=== PASSAGE SHOWN ===

Thursday, February 7, 2019

REVIEW: Hamilton

Review of the Saturday, February 2, 2019 matinee performance at the Richard Rodgers Theatre in New York City. Starring Michael Luwoye, Denee Benton, Daniel Breaker, Mandy Gonzalez, Ryan Vasquez, James Monroe Igelhart, Andrew Chappelle, Anthony Lee Medina, Joanna A. Jones, Euan Morton, Marc delaCruz, Thayne Jasperson, Neil Haskell, Terrance Spencer. Book, music and lyrics by Lin-Manuel Miranda. Inspired by the book Alexander Hamilton by Ron Chernow. Scenic design by David Korins. Costume design by Paul Tazewell. Lighting design by Howell Binkley. Sound design by Nevin Steinberg. Music supervision and orchestrations by Alex Lacamoire. Choreography by Andy Blankenbuehler. Direction by Thomas Kail. 2 hours 45 minutes, including one intermission.

=== DATA LINES ===

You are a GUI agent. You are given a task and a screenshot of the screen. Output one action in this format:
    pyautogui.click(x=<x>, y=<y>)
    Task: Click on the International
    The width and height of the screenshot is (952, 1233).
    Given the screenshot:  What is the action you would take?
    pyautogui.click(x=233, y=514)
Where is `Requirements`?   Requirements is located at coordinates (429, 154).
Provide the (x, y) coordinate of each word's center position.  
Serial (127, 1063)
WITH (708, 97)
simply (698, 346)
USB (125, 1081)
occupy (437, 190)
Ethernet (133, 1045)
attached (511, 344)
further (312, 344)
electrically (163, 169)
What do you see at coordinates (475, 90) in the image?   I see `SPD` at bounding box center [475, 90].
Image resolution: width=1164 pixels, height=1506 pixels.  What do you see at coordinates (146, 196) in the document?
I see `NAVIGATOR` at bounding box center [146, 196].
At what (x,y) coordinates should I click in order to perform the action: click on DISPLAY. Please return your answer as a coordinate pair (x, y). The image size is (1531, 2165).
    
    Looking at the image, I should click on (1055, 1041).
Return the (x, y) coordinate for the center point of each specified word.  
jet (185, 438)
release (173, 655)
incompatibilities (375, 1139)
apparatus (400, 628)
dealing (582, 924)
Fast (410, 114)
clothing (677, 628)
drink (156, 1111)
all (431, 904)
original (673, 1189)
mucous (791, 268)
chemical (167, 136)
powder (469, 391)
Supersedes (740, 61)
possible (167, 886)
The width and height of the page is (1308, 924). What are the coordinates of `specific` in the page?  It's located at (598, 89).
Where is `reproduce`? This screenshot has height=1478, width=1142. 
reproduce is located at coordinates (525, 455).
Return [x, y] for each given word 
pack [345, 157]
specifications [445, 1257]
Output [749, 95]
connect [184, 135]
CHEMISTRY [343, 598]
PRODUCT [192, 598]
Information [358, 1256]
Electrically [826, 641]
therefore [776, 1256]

===

◆ **TO BE DONE**
According to the Hamilton review, who directed the production?

◆ **OUTPUT**
Thomas Kail